For SDS-Page and western blot, standard protocols were applied. In short, whole tissue lysates or isolated mitochondria were loaded onto acrylamide gels. Acrylamide concentrations were chosen between 10% and 12.5% depending on the desired protein size. Proteins were transferred onto a PVDF membrane (Immobilon-P 0.45 µM pore size, Merck Millipore) via semi-dry blot technique. The membrane was incubated in 5% non-fat dry milk dissolved in TBST (200 mM Tris/HCl pH 7.4, 1.25 M NaCl, 0.1% Tween 20) for 1 h at room temperature or at 4 °C over night. The incubation in the primary antibody was performed over night at 4 °C or at room temperature for at least 1 h.

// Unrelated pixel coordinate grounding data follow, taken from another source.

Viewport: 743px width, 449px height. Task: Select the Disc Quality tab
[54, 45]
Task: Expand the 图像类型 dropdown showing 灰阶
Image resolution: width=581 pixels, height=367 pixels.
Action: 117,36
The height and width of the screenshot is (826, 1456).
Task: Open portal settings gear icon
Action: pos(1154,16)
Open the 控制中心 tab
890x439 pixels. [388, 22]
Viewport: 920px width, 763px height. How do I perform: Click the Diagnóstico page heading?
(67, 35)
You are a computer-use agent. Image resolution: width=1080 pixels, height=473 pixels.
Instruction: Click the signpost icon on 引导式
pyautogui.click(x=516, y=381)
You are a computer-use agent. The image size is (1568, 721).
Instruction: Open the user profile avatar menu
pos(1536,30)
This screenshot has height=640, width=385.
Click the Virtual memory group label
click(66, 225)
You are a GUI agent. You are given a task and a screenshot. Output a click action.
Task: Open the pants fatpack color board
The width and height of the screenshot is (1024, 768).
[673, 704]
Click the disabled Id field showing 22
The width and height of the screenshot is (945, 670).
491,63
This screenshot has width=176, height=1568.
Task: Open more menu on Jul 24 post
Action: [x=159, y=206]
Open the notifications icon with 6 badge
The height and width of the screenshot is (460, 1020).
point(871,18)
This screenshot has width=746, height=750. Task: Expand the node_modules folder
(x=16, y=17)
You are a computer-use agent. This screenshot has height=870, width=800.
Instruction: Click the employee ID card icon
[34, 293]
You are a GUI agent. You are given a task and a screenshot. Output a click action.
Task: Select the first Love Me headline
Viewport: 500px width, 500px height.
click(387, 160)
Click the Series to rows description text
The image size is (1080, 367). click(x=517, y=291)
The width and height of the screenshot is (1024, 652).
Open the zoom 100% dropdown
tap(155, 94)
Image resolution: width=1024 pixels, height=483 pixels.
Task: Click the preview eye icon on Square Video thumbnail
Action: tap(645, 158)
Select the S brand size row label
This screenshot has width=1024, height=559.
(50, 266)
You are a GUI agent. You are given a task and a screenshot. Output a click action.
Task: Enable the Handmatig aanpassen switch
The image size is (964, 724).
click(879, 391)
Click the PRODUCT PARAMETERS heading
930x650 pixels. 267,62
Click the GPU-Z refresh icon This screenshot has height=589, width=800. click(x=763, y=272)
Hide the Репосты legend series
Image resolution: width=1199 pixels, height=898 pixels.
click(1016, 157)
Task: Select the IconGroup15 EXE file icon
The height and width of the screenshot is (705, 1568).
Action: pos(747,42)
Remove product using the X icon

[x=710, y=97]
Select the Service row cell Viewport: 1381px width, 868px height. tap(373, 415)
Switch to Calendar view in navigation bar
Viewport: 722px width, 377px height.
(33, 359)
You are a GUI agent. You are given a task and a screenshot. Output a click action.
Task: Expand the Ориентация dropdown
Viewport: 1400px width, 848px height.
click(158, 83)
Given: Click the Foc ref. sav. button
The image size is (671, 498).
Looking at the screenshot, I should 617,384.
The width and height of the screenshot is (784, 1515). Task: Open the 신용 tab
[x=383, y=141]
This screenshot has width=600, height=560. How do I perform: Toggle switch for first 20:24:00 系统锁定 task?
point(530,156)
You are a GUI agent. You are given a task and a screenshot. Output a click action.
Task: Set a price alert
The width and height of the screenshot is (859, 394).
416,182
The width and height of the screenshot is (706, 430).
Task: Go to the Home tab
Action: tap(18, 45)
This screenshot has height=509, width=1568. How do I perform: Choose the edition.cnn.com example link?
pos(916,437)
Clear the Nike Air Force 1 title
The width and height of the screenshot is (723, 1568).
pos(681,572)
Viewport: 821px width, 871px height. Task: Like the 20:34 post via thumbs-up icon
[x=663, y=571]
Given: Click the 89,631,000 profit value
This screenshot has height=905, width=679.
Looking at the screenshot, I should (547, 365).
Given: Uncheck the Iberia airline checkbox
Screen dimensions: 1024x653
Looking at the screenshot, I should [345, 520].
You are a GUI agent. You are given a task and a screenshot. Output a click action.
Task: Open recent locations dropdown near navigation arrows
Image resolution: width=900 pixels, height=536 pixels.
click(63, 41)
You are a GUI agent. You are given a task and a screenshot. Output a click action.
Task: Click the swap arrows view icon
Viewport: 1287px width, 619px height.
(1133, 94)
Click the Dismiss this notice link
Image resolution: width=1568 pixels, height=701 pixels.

Used primary and secondary antibodies are indicated in resources table. Secondary antibodies were directed against rabbit or mouse and conjugated with horseradish peroxidase. Protein signals were visualized with ECL™ Western Blotting Detection Reagents (GE Healthcare Amersham™) using the ChemiDocTM Imager (BioRad). Quantification of the western blot signals was done using the software Image Lab 6.0 (Bio Rad).